> **Le consegne**
[a] Nel brano qui sotto sul romanzo inedito di Charlotte Brontë, di quanti capitoli si compone il testo?
[b] Traduci in inglese questa frase del brano sul romanzo inedito di Charlotte Brontë: "Il padre, che fino a quel momento si era opposto alla sua uscita di casa, non la accompagnò nemmeno all'altare."
[c] Scrivi il seguito del brano su La storia di Willie Ellin, riprendendo subito dopo la sua ultima frase.

::: Brano della pagina

Tutti noi abbiamo sognato almeno una volta di trovare nei cassetti del nostro scrittore preferito, se questo è ormai passato a miglior vita da tempo, un romanzo inedito, pronto da leggere, per ritrovare i suoi personaggi, riconoscere la sua scrittura, reimmergersi nel mondo da lui costruito.
La storia di Willie Ellin, assieme ad Emma, fa parte di un dittico scaturito dalla penna di Charlotte Brontë, finora rimasto inedito e stampato nel novembre di quest'anno da Flower edizioni.
Cominciare a leggere le prime pagine è come riaprire il baule dei ricordi: subito dentro di noi si affacciano i personaggi di Jane Eyre, de Il professore, le ambientazioni vittoriane e le case isolate nella campagna inglese: l'effetto tipicamente proustiano, da madeline, di questo romanzo fa sì che nella lettura si possano felicemente ritrovare tutti i tipici elementi brontiani. Lo dice bene Alessandranna D'Auria, traduttrice del testo e autrice della ricca ed elaborata postfazione che chiude il volume. In essa, con abile maestria e profonda conoscenza dell'opera brontiana, la D'Auria fornisce una lettura intertestuale de La storia di Willie Ellin, chiamando in causa anche gli altri romanzi della Brontë. Ma facciamo un passo indietro: quando e come nasce quest'opera?


Gli anni che vedono la stesura di quest'opera non sono i più facili per Charlotte Brontë: nel 1853, ad un passo dal matrimonio con il reverendo Arthur Bell Nicholls, la Brontë accetta di sposarsi solo per mettere a tacere un'atavica paura, quella di invecchiare in solitudine. Un'unione tardiva, che vede la Brontë trentottenne, ormai troppo “vecchia” per la società dell'epoca e quindi costretta ad accettare la corte dell'unico uomo che volesse unirsi a lei. Il padre, che fino a quel momento si era opposto alla sua uscita di casa, non la accompagnò nemmeno all'altare.
Tutta la confusione, l'amarezza, il tormento e la paura, unite al rimorso per aver rifiutato una prima volta la proposta di matrimonio del reverendo e alla preoccupazione per il suo futuro solitario, si rispecchiano in questo romanzo, che risente di tale momento difficile.
Il testo, composto da cinque capitoli, presenta molteplici cambiamenti e diverse inversioni di rotta, configurandosi poco unitario e difficilmente comprensibile ad una prima e superficiale lettura: come nota giustamente anche la D'Auria nella sua postfazione, i primi tre capitoli si configurano come tre inizi, e il passaggio dalla prima persona alla terza, così come il cambio di nome della residenza – da Ellin Hall a Ellin Balcony – sono tutti indizi della sua natura embrionale.

::::::
::: Estratto dalla fonte

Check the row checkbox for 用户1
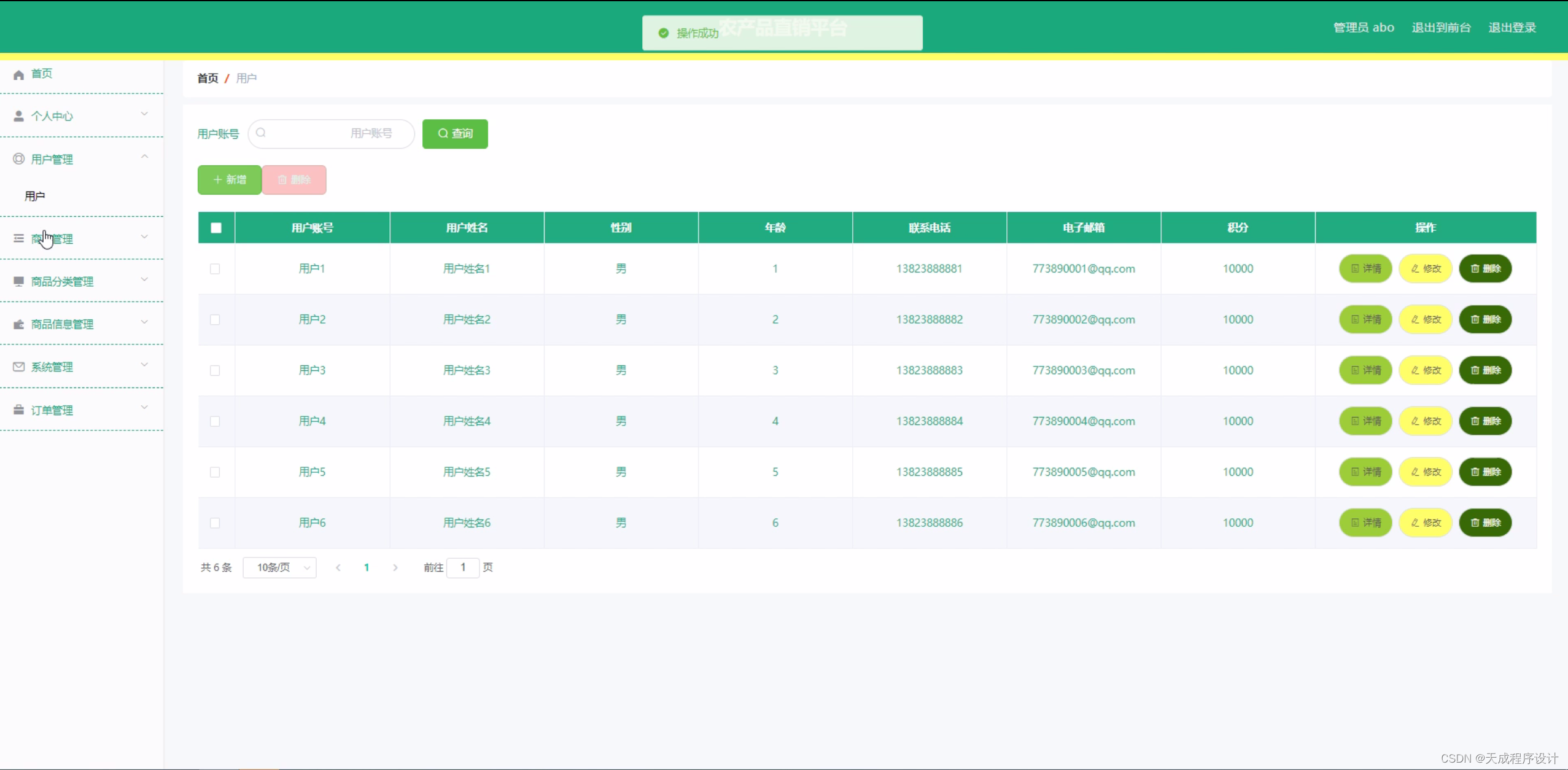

::::::

> **Risposte**
[a] Si compone di cinque capitoli.

[b] Her father, who until then had opposed her leaving home, did not even accompany her to the altar.

[c]
Nel primo capitolo, a parlare è Willie Ellin adulto, che racconta ciò che è accaduto alla tenuta dopo la morte del fratello maggiore, di cui accenna soltanto il carattere tirannico, in un breve doloroso ricordo; nel secondo la narrazione, sempre in prima persona, sembra invece affidata ad un personaggio dalla natura misteriosa (è forse il fantasma di Willie Ellin a parlare? Oppure la sua anima trasmigrata in un essere animale, dato che più avanti dice «mi avvicinai furtivamente all'edificio tramite un pezzo di terra»?) che non rivela nulla di rilevante, solo che egli è in un certo qual modo legato alla residenza:
Chi sono io? Ero il proprietario della casa? No. Ero l'inquilino residente, che forse la prendeva in affitto pagando la retta? No. Ero un figlio della famiglia? No. Un inserviente? No. Non fatemi più domande perché è difficile darvi una risposta. Ero là ed ero la mia casa.
Ricordo la prima volta che la vidi. Ripresi conoscenza e in vista del bagliore di un raggio crepuscolare. Uscii dalla terra – non scesi dal cielo e ciò che per primo mi accolse e che parve spingermi alla vita fu un grande disco alto sopra di me, un globo, chiaro e roccioso e desolato. […] Non so se mai sono stato legato al genere umano, o fuso al mistero dell'esistenza come altri uomini o donne. Siccome non v'erano reliquie dormienti vicino al balcone, ero risorto? La Notte, mia madre, mi aveva partorito nubile, in tale vitale o mortale assenza? (pp. 14-15)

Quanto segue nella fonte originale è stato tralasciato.